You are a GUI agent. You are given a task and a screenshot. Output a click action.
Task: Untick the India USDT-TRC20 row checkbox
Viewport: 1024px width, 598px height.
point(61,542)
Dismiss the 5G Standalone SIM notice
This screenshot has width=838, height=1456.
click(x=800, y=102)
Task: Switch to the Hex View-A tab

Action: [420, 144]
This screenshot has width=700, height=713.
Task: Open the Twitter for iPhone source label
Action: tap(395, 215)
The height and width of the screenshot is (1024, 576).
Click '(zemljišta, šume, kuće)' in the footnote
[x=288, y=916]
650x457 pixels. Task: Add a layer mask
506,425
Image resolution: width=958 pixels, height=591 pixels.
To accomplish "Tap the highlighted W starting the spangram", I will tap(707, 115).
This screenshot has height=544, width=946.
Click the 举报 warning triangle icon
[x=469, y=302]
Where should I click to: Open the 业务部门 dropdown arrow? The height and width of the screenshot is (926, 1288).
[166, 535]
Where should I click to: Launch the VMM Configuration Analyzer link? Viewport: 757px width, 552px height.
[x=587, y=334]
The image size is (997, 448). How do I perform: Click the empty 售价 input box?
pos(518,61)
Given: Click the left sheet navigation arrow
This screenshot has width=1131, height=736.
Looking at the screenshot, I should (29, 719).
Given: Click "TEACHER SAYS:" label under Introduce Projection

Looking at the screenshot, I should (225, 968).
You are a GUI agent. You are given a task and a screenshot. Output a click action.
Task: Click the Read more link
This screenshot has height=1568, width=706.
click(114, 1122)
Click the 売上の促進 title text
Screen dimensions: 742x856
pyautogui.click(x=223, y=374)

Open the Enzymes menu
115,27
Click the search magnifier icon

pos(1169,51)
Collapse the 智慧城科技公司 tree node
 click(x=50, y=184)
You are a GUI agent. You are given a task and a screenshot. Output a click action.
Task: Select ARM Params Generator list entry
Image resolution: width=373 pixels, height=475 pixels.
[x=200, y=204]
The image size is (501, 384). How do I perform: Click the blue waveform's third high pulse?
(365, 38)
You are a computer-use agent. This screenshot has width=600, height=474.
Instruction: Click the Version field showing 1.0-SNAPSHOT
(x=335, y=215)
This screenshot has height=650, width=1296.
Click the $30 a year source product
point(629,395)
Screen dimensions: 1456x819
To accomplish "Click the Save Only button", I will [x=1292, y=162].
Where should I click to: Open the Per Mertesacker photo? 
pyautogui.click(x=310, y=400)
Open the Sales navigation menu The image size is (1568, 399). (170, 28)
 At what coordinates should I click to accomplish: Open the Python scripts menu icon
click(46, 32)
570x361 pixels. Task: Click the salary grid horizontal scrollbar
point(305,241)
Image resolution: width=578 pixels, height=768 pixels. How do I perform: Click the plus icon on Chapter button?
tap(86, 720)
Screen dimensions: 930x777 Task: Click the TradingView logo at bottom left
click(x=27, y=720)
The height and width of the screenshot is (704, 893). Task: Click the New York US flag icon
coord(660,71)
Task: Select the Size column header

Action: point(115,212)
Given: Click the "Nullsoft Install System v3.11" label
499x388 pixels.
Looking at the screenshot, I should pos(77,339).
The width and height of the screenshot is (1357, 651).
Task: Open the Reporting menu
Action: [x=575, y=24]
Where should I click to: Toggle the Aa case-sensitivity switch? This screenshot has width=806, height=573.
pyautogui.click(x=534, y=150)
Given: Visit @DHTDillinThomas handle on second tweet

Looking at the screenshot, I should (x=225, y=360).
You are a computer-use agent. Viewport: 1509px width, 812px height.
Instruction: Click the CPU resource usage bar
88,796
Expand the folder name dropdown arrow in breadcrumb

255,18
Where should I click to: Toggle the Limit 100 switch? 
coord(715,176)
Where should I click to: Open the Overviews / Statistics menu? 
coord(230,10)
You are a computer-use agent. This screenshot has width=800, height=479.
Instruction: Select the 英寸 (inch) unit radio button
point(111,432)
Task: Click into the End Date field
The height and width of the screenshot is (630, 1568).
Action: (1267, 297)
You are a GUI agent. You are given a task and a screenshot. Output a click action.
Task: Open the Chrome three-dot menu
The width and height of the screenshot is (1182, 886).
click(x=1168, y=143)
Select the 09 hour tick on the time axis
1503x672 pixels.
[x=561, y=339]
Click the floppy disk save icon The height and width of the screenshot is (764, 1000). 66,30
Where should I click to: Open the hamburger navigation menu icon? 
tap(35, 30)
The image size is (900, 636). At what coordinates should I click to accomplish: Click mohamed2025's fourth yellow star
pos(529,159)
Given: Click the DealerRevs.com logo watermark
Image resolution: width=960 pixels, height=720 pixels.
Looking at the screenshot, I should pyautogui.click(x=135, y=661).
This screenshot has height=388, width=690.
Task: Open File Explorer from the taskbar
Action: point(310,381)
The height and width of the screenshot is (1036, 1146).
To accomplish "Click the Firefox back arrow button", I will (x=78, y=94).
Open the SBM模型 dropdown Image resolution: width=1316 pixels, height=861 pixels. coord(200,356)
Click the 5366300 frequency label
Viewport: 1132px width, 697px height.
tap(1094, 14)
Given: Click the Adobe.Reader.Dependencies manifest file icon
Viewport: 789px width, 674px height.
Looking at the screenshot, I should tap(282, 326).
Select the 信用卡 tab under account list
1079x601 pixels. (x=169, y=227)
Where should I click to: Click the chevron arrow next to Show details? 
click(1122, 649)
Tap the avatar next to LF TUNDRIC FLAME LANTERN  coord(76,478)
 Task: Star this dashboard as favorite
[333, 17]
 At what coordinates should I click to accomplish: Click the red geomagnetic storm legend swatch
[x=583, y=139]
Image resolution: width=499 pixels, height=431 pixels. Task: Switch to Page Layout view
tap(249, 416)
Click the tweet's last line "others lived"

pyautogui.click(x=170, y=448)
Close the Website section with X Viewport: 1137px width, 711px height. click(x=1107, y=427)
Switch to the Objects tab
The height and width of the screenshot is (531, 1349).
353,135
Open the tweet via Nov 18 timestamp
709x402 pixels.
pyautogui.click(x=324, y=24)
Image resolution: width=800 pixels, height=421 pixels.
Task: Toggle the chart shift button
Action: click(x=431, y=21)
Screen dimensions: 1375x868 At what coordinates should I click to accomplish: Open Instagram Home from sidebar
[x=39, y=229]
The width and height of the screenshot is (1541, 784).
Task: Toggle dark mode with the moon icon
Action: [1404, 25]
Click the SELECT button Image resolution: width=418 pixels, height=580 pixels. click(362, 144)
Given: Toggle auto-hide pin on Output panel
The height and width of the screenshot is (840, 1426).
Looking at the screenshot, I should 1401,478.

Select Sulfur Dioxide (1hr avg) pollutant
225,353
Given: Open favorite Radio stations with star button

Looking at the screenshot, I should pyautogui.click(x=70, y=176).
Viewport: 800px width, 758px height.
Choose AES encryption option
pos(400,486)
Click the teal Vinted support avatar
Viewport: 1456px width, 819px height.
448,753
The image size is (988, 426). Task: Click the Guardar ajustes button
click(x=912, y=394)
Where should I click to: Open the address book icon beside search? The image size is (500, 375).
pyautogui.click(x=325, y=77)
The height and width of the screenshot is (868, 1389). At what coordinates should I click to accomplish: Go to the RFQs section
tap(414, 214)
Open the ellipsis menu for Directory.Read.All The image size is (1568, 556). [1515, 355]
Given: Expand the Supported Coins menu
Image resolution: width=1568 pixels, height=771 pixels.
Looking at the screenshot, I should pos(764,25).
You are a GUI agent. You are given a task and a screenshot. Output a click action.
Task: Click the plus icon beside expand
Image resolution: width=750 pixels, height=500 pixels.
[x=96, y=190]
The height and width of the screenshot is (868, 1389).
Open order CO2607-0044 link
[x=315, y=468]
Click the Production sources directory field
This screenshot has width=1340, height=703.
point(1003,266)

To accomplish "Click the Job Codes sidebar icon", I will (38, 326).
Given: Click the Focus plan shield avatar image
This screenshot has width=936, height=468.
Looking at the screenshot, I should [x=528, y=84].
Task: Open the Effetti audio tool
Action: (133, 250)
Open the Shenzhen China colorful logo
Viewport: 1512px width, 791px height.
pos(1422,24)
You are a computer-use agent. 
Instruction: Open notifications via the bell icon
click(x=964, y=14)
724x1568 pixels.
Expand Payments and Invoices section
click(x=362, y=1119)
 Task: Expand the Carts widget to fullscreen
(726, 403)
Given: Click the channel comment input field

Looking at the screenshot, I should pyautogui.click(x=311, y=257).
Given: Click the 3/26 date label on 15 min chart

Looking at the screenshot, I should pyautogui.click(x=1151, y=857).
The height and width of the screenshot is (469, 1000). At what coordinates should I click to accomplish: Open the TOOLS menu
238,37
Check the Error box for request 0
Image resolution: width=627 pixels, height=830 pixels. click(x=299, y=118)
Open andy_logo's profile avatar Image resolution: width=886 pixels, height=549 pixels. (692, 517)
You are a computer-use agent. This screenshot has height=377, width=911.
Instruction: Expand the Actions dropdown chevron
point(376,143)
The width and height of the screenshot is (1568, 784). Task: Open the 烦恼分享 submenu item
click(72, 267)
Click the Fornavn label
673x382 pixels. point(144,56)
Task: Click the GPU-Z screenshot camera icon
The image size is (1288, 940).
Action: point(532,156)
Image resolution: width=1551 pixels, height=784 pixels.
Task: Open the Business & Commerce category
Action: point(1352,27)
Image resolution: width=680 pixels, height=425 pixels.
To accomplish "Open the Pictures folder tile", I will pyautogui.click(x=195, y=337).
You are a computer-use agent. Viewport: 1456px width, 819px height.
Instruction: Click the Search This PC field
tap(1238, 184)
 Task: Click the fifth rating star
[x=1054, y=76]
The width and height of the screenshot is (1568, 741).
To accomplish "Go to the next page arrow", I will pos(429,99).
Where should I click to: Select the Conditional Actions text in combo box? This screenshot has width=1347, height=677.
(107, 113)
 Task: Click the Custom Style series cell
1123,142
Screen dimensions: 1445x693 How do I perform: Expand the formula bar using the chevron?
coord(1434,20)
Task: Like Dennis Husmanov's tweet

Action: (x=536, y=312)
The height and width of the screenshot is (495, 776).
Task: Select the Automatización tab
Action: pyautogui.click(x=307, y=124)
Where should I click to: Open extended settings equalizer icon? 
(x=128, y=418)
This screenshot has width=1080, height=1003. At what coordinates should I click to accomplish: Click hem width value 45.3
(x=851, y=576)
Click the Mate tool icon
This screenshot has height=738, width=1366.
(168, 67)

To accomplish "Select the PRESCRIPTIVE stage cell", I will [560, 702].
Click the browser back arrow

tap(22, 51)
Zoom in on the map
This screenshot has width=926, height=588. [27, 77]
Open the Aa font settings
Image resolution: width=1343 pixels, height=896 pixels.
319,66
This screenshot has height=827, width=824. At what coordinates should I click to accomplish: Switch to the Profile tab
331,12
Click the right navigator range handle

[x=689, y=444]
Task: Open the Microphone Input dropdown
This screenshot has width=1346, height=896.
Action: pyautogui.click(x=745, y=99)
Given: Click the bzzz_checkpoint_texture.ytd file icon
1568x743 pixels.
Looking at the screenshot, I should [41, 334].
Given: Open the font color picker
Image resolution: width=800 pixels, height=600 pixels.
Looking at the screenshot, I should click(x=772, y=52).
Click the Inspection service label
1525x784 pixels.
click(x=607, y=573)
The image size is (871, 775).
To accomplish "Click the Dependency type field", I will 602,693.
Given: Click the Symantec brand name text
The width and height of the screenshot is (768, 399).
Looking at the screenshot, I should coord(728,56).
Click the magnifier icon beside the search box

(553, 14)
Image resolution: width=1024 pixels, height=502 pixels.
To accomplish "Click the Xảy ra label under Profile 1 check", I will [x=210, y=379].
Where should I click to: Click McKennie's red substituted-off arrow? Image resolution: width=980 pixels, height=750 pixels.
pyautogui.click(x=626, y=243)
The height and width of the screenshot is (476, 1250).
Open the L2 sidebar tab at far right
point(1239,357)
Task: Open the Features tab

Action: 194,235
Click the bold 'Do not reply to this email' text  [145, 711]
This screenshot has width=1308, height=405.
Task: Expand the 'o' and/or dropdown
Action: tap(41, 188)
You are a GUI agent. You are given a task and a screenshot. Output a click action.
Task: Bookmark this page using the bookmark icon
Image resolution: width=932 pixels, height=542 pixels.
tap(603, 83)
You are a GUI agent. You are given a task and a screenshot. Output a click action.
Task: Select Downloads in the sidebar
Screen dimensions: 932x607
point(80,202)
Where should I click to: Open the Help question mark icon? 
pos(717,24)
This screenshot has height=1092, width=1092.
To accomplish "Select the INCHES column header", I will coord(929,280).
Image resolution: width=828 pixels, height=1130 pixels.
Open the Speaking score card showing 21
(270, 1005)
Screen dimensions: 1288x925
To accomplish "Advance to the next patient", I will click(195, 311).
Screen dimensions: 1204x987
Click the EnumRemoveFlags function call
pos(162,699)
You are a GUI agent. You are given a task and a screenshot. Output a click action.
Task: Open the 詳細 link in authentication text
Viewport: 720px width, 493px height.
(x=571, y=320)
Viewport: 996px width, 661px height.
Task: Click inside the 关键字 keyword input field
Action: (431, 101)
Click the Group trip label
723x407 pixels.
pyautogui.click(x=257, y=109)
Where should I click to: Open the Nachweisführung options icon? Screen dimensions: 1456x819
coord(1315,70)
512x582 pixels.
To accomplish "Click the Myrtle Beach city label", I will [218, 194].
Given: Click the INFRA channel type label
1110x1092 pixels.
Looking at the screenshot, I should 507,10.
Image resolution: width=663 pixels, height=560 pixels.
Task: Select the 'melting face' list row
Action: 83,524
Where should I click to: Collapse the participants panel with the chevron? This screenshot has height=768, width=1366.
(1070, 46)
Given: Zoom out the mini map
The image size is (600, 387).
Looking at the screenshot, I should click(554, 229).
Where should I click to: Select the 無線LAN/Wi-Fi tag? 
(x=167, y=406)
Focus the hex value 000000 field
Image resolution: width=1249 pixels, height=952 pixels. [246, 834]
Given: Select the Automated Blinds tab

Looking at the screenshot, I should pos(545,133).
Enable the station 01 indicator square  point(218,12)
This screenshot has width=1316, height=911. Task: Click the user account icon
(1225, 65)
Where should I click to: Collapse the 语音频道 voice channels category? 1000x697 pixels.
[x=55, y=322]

→ **Instructions for the task**
What must be transcribed is the run of lines from the one containing "Where should I click to: Collapse the participants" to the last line of the data above, inclusive, and only that.

→ **Solved problem**
Where should I click to: Collapse the participants panel with the chevron? This screenshot has height=768, width=1366.
(1070, 46)
Given: Zoom out the mini map
The image size is (600, 387).
Looking at the screenshot, I should click(554, 229).
Where should I click to: Select the 無線LAN/Wi-Fi tag? 
(x=167, y=406)
Focus the hex value 000000 field
Image resolution: width=1249 pixels, height=952 pixels. [246, 834]
Given: Select the Automated Blinds tab

Looking at the screenshot, I should pos(545,133).
Enable the station 01 indicator square  point(218,12)
This screenshot has width=1316, height=911. Task: Click the user account icon
(1225, 65)
Where should I click to: Collapse the 语音频道 voice channels category? 1000x697 pixels.
[x=55, y=322]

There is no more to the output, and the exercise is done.